"Deine Aufforderung zum Verzicht ist unzeitgemäß!"

Dialog

Um die Chance zu einem selbstbestimmten Leben zu nutzen, muß man den Freiheitskampf mit sich selbst aufnehmen. Doch viele Menschen wollen lieber die ganze Welt verändern als einsehen, daß sie selbst unvollkommen und deshalb verbesserungsbedürftig sind. Ein aufgrund persönlicher Freiheit selbstbestimmtes Leben setzt den Realismus der Bescheidenheit voraus. Wir müssen uns von dem Hochmut verabschieden, vollkommen oder zumindest fast vollkommen zu sein. (Zweiter Absatz von „Warum" des SINNphOLL-Angebots) 

Birgit, 16.11.08: Die eigenen Fehler erkennen und mit seiner Unvollkommenheit leben können, ist eine schwierige Aufgabe. Erst wenn ich mich selbst so akzeptieren kann, wie ich bin, kann ich mich zutreffend wahrnehmen und mit Kritik umgehen. Dann bin ich nicht ständig mit mir unzufrieden oder neige umgekehrt fortwährend zur Selbstüberschätzung. Dann trifft Kritik nicht immer einen wunden Punkt.

Eltern sollten ihre Fehler sich gegenseitig eingestehen können und so ihren Kindern vorleben, dass sie trotz ihrer Ecken und Kanten, Fehler und Irrtümer einander lieben. So erfahren ihre Kinder, dass auch sie trotz aller Unvollkommenheit geliebt werden. 

Paul, 20.11.08: Wie lernen Kinder Freiheit? Indem sie alles dürfen? Indem sie beobachten, was die Eltern sich alles erlauben? Indem sie ihren Gefühlen folgen? Oder indem sie ihren Verstand zu gebrauchen lernen?
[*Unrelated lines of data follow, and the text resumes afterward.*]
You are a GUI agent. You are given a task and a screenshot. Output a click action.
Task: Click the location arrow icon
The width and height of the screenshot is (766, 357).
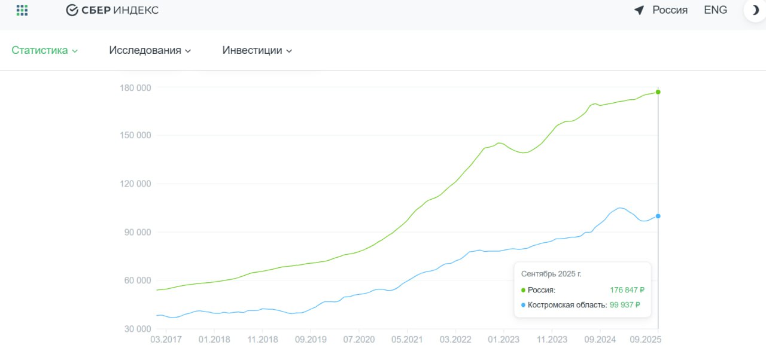pyautogui.click(x=639, y=10)
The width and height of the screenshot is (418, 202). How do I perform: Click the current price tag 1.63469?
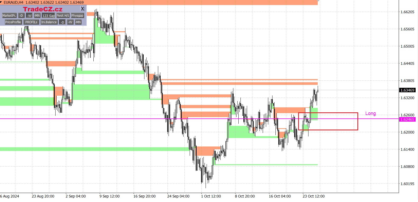click(407, 90)
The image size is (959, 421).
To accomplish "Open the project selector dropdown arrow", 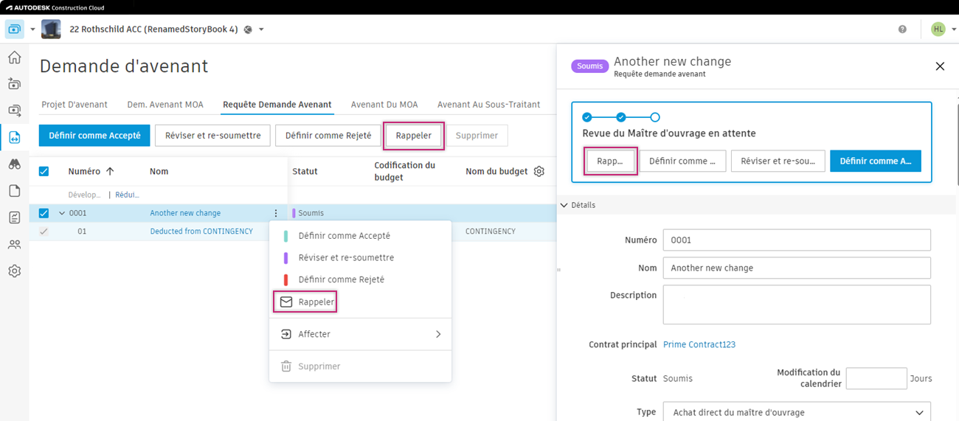I will point(261,29).
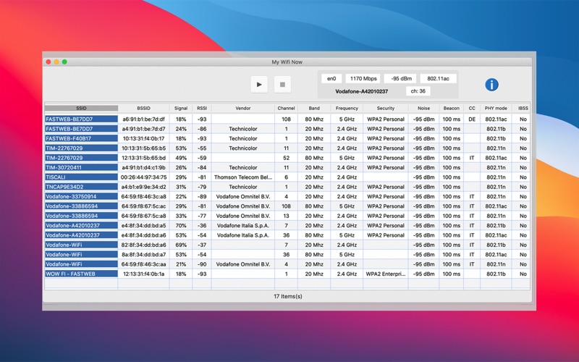Click the PHY mode column header
The width and height of the screenshot is (579, 362).
pos(496,108)
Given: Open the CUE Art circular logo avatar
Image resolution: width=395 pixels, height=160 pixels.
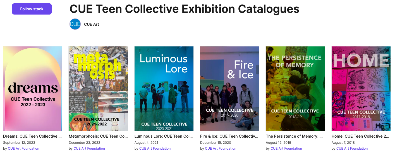Looking at the screenshot, I should point(75,24).
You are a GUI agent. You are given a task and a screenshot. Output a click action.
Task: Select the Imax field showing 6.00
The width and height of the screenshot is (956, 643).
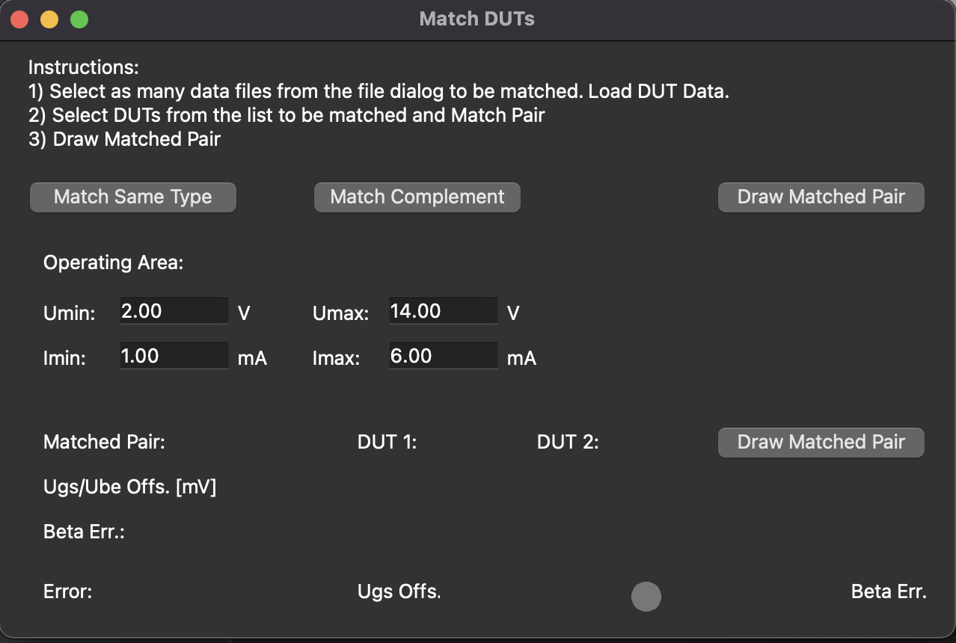click(444, 356)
Oder indem sie die Erfahrung machen, daß man sich disziplinieren muß, um seine Freiheit zu erhalten, um nicht in die Fänge des inneren Schweinehunds zu geraten, um nicht in Abhängigkeiten und Sucht zu verfallen?
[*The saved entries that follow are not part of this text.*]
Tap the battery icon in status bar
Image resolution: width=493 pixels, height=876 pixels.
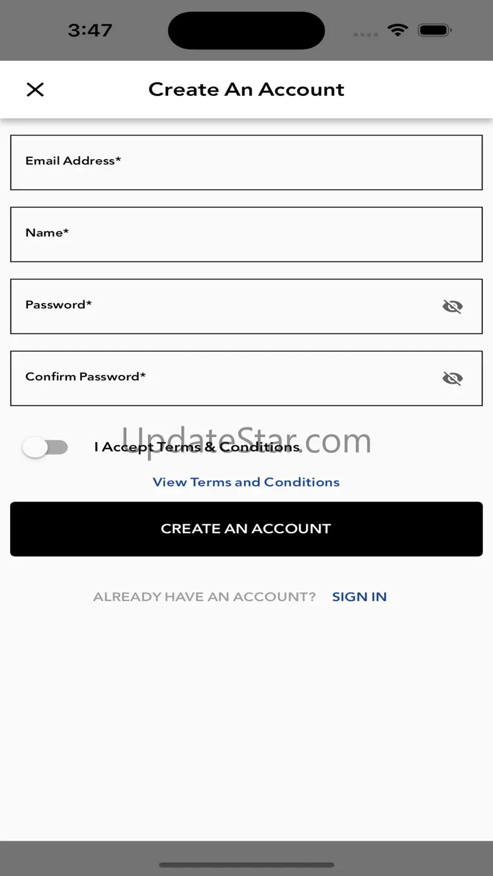[434, 30]
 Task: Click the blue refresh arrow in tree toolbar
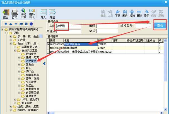coord(21,24)
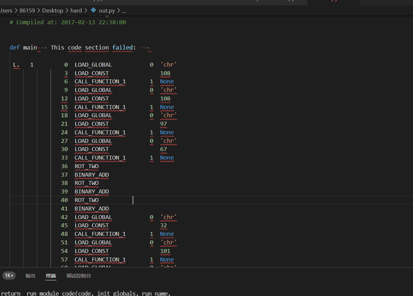The image size is (413, 296).
Task: Open the breadcrumb ellipsis symbol menu
Action: (124, 10)
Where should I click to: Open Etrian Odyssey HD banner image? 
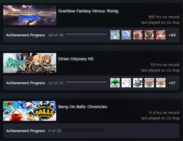[x=30, y=63]
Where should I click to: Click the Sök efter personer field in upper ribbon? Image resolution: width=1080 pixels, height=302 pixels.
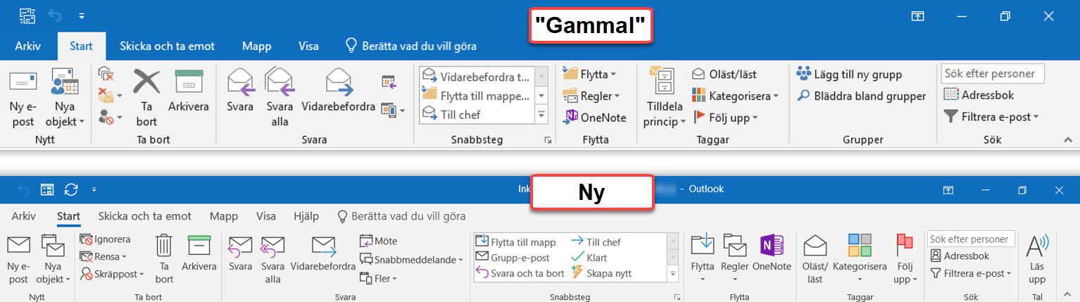tap(991, 73)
Es ist paradox: Um meine Freiheit zu erkennen, muß ich erst meine Unvollkommenheit einsehen. Denn nur dann werden die Voraussetzungen meiner Freiheit, nämlich eines mit freiem Willen ausgestatteten Geschöpfes, für mich erkennbar, sozusagen mein Handlungsspielraum. Und der ist begrenzt. Aber ich kann ihn erweitern. Und da ist schon das nächste Paradox: Ich werde umso freier, je mehr ich verzichte. Haben wollen und besitzen müssen, macht unfrei! Denn es macht mich abhängig von irdischen Gütern, von anderen Menschen, von meinen Lustgefühlen. 
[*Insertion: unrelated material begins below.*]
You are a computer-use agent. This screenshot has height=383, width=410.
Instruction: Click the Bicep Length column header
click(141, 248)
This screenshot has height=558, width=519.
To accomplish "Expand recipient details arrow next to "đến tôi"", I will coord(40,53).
Birgit, 23.11.08: In der heutigen Zeit ist Verzichten verpönt. Für die Konjunktur ist Verzicht sogar Gift, wie uns derzeit eindringlich und immer wieder gesagt wird. Kaufen! Kaufen! Kaufen! Deine Aufforderung zum Verzicht ist unzeitgemäß! Zum Erhalt des Wohlstands sogar kontraproduktiv! Also unsozial! Oder? Bring Kindern heute mal bei, sie müssten verzichten können. Um ihrer Freiheit willen. Die leiden und erheben bittere Vorwürfe, wenn sie nicht bekommen, was ihre Altersgenossen haben. Die lachen, wenn ihnen von Verzichten gesprochen wird.

Wer verzichtet, wird von den Menschen seines Lebensumfelds als Sonderling belächelt, man hält ihn für geizig. Theoretisch mag Verzicht uns mehr Freiheit verschaffen, aber das Verhalten und die Erwartungen unserer Mitmenschen beeinflussen unser Tun und Lassen. Es herrscht Konsumterror, nicht Freiheit. 

Paul, 25.11.08: Wer ein selbstbestimmtes Leben führen will, muss bereit sein, gegen den Strom der Zeit zu schwimmen. Das ist anstrengend. Man braucht viel Kraft und Ausdauer. Doch die Mühe lohnt: Man gewinnt persönliche Unabhängigkeit. Wer nicht haben müssen muss, hat einen größeren Handlungsspielraum als der, den die sozialen Zwänge bestimmen.